The strongest side in Wales and the English champions are engaged in an increasingly bitter rivalry at Heineken Cup level and that rivalry boiled over into something seriously meaningful in Swansea last night, particularly in the scrum.

When the dust settled, it was Saracens who felt good about life, having condemned Ospreys to their first home defeat in this competition in six years and taken complete charge of their qualifying group.

Front-row forwards have appropriately long memories, so total recall of events between the rival threesomes at Wembley six days previously was a given. On that occasion, the Welshmen were left spitting feathers at the bizarre set-piece officiating of the French referee Pascal Gauzère – the Lions prop Adam Jones spent much of the contest in a state of utter bemusement – so the prospect of one of Gauzere's countrymen, Jerome Garces, taking on the whistling duties here was not entirely welcome.

There were two significant fallings-out in the opening quarter, the second of which persuaded Garces to issue a severe warning to the Wales international Paul James and the England prop Matt Stevens. At this point, Ospreys appeared to be holding the whip hand at close quarters, but when play resumed with yet another scrum, the referee awarded Saracens a hotly disputed free kick.

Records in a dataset

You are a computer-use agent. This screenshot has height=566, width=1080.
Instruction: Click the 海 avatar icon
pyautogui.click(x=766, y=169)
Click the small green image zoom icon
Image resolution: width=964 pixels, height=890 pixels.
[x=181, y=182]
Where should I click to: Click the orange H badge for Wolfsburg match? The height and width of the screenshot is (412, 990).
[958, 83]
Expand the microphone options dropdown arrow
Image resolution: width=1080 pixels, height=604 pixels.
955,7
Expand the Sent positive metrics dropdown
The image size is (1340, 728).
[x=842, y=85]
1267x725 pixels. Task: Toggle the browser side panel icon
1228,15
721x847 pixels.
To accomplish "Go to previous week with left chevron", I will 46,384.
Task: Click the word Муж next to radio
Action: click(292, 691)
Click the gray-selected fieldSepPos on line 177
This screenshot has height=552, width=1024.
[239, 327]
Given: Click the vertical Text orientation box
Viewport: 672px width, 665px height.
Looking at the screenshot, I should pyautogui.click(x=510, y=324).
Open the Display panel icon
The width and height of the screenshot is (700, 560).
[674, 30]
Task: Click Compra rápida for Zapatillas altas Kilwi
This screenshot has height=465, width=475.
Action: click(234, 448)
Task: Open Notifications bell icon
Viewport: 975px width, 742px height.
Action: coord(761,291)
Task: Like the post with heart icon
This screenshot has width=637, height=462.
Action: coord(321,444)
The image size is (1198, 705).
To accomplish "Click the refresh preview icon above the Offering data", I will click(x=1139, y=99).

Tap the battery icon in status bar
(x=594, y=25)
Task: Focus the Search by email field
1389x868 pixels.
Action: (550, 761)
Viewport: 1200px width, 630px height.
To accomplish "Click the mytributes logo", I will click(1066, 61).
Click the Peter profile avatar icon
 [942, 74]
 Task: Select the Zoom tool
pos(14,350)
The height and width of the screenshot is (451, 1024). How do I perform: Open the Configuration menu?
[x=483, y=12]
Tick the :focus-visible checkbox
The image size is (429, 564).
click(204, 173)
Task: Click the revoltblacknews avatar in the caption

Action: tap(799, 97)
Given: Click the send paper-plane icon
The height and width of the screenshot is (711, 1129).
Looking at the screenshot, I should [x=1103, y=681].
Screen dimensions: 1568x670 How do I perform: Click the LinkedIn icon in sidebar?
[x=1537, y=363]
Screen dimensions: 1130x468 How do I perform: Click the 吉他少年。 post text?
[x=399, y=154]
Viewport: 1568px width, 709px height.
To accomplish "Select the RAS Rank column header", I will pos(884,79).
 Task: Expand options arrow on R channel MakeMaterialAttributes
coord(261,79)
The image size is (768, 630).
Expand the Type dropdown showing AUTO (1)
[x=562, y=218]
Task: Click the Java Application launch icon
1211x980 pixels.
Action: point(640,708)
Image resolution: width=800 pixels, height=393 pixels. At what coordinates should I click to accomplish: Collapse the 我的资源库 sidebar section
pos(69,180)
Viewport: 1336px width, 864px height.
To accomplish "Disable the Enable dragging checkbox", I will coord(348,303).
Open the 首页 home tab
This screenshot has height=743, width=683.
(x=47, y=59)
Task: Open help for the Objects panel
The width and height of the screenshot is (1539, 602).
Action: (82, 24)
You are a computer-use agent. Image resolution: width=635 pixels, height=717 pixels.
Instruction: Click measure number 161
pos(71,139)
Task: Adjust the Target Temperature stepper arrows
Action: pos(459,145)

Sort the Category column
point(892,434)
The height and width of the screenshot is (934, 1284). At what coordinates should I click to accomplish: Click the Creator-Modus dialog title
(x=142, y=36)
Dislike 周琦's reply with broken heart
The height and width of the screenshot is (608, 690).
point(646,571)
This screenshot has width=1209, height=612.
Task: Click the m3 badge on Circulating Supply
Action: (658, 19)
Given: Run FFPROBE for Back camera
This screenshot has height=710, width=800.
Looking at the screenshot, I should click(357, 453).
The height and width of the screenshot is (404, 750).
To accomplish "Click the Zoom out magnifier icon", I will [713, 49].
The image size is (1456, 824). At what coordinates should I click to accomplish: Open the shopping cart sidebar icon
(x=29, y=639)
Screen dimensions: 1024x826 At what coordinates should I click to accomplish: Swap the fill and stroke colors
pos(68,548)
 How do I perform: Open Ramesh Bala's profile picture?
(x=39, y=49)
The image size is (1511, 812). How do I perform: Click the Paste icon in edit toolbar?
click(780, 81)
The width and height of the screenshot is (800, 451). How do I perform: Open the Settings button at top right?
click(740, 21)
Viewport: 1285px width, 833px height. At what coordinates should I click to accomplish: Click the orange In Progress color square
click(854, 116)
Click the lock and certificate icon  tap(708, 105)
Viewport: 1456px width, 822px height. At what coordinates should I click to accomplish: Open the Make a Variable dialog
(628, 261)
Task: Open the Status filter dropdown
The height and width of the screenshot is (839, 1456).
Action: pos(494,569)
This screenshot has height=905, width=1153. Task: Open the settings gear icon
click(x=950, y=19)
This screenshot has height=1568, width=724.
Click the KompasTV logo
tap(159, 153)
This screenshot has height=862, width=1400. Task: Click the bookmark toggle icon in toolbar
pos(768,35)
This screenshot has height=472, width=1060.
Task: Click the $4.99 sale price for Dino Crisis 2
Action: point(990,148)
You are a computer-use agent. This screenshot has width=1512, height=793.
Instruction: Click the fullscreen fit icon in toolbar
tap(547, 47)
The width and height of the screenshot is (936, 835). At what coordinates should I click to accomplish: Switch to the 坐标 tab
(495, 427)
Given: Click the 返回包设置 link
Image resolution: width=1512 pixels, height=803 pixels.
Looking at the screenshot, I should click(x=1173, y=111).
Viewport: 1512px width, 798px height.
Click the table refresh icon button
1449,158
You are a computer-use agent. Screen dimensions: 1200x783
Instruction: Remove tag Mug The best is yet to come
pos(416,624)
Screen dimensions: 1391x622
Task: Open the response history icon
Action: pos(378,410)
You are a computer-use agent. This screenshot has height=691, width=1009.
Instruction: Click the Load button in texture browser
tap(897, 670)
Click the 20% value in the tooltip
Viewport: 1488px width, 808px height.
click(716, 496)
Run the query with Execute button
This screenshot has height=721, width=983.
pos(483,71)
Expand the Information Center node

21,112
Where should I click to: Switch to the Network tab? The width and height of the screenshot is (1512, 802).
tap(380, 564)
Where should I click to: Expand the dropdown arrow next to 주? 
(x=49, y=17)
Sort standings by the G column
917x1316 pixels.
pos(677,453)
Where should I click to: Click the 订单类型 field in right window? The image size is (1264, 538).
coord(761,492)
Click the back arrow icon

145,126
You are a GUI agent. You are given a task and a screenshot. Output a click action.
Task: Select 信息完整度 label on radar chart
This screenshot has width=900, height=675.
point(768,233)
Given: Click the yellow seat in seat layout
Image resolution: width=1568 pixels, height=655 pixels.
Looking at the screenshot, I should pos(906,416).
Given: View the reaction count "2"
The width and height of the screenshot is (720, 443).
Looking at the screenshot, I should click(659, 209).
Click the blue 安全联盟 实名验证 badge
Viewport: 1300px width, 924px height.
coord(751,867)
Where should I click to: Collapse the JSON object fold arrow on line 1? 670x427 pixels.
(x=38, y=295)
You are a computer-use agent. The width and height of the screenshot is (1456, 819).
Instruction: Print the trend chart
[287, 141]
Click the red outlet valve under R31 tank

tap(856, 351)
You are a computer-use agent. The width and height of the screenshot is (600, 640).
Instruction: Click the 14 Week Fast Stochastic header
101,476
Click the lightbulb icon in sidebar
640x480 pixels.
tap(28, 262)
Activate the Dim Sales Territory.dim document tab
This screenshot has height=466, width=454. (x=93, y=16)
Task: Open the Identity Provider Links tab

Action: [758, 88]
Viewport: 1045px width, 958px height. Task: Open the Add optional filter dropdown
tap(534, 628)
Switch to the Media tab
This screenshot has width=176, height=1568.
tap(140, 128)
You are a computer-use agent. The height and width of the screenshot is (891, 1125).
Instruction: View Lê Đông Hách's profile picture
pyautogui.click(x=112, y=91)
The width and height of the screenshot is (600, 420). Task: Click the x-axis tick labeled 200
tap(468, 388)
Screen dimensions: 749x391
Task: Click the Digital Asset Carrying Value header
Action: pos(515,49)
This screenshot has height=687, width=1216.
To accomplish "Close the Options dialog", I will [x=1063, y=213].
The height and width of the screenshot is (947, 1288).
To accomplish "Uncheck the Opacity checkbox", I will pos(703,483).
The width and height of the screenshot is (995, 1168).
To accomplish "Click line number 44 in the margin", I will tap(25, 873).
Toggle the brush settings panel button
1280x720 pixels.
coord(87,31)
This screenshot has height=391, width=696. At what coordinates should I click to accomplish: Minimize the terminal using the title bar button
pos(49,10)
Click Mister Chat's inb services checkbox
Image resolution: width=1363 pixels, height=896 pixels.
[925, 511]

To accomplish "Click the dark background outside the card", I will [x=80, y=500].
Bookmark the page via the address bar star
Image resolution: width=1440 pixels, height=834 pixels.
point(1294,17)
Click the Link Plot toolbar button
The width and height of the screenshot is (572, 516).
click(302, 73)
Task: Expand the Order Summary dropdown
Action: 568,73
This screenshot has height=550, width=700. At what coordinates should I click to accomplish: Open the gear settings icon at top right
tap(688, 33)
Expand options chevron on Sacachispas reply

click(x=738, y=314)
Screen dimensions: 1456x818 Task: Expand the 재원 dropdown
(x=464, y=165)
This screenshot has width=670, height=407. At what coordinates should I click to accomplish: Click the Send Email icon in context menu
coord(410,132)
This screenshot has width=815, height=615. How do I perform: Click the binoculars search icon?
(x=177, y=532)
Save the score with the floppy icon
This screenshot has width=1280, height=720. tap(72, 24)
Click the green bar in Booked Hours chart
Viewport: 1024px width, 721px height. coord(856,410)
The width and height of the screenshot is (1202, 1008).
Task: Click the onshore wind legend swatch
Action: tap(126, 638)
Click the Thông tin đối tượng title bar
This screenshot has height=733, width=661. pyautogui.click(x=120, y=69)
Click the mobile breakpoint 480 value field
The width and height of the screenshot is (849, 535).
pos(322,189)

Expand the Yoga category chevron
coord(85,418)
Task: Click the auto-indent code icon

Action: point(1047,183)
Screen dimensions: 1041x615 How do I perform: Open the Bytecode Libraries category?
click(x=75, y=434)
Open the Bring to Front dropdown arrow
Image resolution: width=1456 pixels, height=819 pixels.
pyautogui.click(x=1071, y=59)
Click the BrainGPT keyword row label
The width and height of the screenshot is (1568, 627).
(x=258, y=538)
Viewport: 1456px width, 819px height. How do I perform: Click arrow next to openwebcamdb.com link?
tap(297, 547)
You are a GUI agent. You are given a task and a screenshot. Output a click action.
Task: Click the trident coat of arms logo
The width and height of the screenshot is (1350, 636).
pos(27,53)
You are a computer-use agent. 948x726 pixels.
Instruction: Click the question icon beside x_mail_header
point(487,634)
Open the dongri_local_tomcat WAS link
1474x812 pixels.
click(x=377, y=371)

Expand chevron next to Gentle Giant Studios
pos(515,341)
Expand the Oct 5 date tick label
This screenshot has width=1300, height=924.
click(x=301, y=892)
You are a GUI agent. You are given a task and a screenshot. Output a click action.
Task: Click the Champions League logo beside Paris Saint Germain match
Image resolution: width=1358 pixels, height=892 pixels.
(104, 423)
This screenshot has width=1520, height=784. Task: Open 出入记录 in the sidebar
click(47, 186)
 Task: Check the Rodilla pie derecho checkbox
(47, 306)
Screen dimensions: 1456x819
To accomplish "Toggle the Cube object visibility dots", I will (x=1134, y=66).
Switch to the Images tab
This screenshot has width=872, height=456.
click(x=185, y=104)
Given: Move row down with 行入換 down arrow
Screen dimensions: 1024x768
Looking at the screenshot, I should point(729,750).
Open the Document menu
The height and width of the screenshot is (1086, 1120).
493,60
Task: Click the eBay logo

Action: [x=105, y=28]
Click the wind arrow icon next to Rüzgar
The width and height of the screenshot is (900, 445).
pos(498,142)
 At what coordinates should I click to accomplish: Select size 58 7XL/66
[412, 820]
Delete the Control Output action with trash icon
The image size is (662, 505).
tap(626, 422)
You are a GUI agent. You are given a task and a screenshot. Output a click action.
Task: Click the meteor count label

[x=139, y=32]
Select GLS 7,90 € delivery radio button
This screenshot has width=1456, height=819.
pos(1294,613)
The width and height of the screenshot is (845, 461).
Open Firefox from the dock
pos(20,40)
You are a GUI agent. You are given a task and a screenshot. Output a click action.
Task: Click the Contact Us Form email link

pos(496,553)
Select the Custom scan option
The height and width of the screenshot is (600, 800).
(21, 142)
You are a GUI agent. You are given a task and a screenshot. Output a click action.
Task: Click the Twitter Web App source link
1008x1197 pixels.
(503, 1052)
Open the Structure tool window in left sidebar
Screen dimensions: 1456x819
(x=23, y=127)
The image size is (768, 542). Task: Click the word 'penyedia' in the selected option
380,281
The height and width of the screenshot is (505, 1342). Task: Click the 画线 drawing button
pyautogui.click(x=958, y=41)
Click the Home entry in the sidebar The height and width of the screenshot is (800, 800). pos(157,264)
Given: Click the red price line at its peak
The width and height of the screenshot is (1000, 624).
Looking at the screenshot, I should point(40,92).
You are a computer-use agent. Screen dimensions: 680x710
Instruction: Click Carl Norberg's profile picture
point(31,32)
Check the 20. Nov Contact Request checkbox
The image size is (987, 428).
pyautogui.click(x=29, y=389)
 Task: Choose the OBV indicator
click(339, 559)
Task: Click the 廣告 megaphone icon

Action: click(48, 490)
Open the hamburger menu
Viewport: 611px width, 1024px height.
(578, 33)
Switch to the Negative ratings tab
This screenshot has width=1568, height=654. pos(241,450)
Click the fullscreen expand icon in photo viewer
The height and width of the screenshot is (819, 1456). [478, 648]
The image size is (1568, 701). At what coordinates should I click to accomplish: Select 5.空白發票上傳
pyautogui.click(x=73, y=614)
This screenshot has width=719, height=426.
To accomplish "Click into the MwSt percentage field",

GIVEN EXERCISE 1: Rewrite the section of the rugby match report that begins with the words "The strongest side" and ends with "their qualifying group.", replacing "rivalry" with "feud".
GIVEN EXERCISE 2: Write the next portion of the rugby match report, starting after its final sentence.

FINAL ANSWER 1:
The strongest side in Wales and the English champions are engaged in an increasingly bitter feud at Heineken Cup level and that feud boiled over into something seriously meaningful in Swansea last night, particularly in the scrum.

When the dust settled, it was Saracens who felt good about life, having condemned Ospreys to their first home defeat in this competition in six years and taken complete charge of their qualifying group.

FINAL ANSWER 2:
Thereafter, the vast majority of set-piece get-togethers ended in an argument, some of them verbal, others pugilistic. There was also some rugby. Five minutes into the second quarter, the scores were level at six points apiece: two penalties from Owen Farrell, cancelled out by two similar strikes from Dan Biggar. Then, the latter attempted a clearance from a Saracens restart and found himself being comprehensively charged down by Charlie Hodgson. When the ball bobbled into the Ospreys in-goal area, the visiting No 8 Ernst Joubert was the first to react. His touchdown was promptly improved by Farrell, giving the pool leaders a handy lead.

This was extended nine minutes later when Garces took offence at Ospreys' approach to a defensive ruck and Farrell banged over a third penalty. Ten points adrift and really angry by now, the Welshmen went looking for their opponents at the very next opportunity, which happened to be one of the scrum variety. To nobody's great surprise they were penalised again, and this time, James was pointed to the cooler.

Leaving aside the Garces factor, Saracens were good value for an interval lead of some description on the basis of their defence alone. Jacques Burger, nothing short of heroic for Namibia at the global gathering in New Zealand during the autumn, was every bit as venomous in his tackling last night: every time Ospreys, generally through Ryan Jones and Richard Hibbard, tried to make something happen at close quarters, they ran into the same problem – a problem with long, straggly hair and a majestically broken nose.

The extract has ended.